Securing Enterprises for BYOD
Gokul Nair, Product Manager, Cisco
‘Bring your own Device’ (BYOD) - It is one of the most talked about words in the technology world today. BYOD enables the employees to integrate their work stuff on to their personal devices such as Ipad, tablets etc. While this provides better blend between work and personal life and the associated satisfaction and flexibility to employees, it delivers improved productivity for enterprises through truly mobile and collaborating employees. This can also potentially bring in capex savings for the enterprises as they may not need to procure dedicated laptops or desktops for their employees. For these benefits, BYOD is a major phenomenon embraced by global enterprises of today. And guess it right, Enterprises in India are not behind in the game.
The comparison data covering the global market compiled as part of a market study done by Cisco helps to validate the point clearly. With 94% of Indian IT leaders seeing a growth in BYOD, with a strong 88% with positive outlook, it is clearly evident that BYOD is going to grow in India big time in coming years. Independent studies also mention that 57% of the Indian enterprises are planning to invest in BYOD and mobile technologies as the highest priorities.
That means Enterprises are no longer going to be the old closed environments. In order to continue enjoying the benefits of opex savings, increased productivity and flexibility, enterprises have already started adopting the new business trends such as mobile workforce, virtualized datacenters and cloud computing big time, in addition to BYOD. Given this scenario, what is the top of the mind concern of the CIOs of these enterprises?
Security & compliance! How can you secure access to your critical resources when your employees are no longer inside your enterprise premises? Expectedly, traditional IP based access control mechanisms will have limited impact in a dynamic environment like this. With the same access networks (wired or wireless) shared by different groups of users such as employees, contractors, guests etc, it is imperative to secure your campus network access with an end to end security solution as well. What should be the parameter that such an end to end access control mechanism be based upon? It is undoubtedly ‘Identity’ – the only parameter which will remain the same irrespective of the location, time, device or medium used to connect to the network.
Configuring identity based access control on your wireless network is the common norm.

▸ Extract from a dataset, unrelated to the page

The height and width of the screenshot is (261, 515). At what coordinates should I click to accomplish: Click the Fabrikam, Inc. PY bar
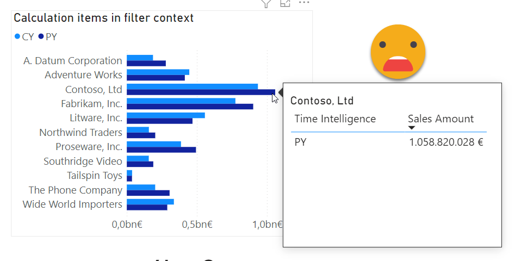point(189,107)
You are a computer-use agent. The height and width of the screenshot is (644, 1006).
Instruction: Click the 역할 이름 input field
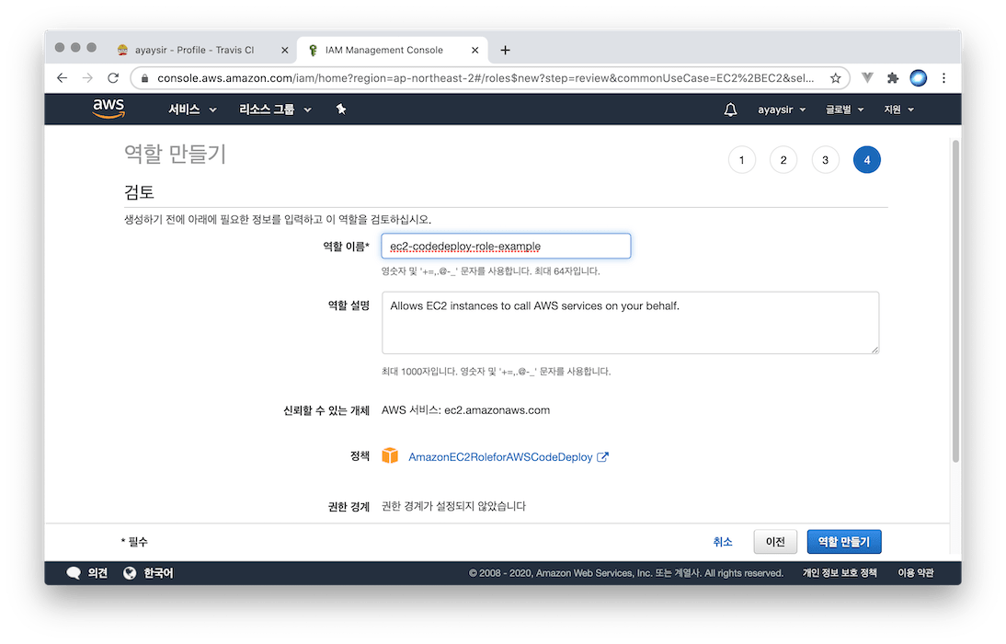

However, the remote access over internet or from branch networks, as well as your local wired network access also need to be secured with tight linkage to identity. Moreover, it is the need of the hour to ensure highly granular access level controls are provided even after authenticating someone into your network rather than providing him with an end to end free ride access. Not just the identity, parameters such as location, device used for access, time of the day, medium of access – all these information also should be used for providing the right level of access. Thus it translates into the requirement for an overall context based security solution! Solutions today have the capability to support identity based rules. But in order to have a truly scalable and end to end solution, we need an intelligent automated mechanism by which identity can be assigned and propagated to the firewall or your data center switch for rule enforcement.
Role or group or context based tagging is one of the successfully deployed approaches in order to achieve this objective. Users or devices can be classified and assigned to specific tags depending on the policy configuration. Classification can make use of traditional network segmentation methods like Vlan or Ip subnet for enabling migration to this model of tag based access control. The tag information can be propagated from the ingress network to the enforcement device in a hardware dependent way or a software controlled way depending on the readiness of your network to migrate to a tag based access control model. At the enforcement device, access control lists taking the form of a matrix combination of source tag and destination tag can help you achieve a highly scalable, efficient and topology independent end to end access control mechanism.
Combined with an easy to use and intuitive management tool that helps you configure the access rules in the language of your business policy itself, the approach will definitely help you reduce your operating expenses as well. It is highly debated if this sort of an approach should be software centric or hardware assisted. While software defined approach provide you with the cost benefits from lower capex, we cannot ignore the limitation associated with scale and throughput. Hence a hardware assisted solution will be ideal for providing you with line rate performance. An added advantage of tag based approach will be the capability to extend tags for purposes other than access control itself. You can potentially enable network services such as quality of service, load balancing etc selectively for each tag type depending on the policy configurations. That can justify any additional investment made on the hardware front for a new kind of technology as this is. It is quite sure that such a tagging mechanism could be the beginning of lot of new things for the modern enterprises, similar to the revolution which MPLS tags brought about once in the service provider segments! Tomorrow is indeed for Identity!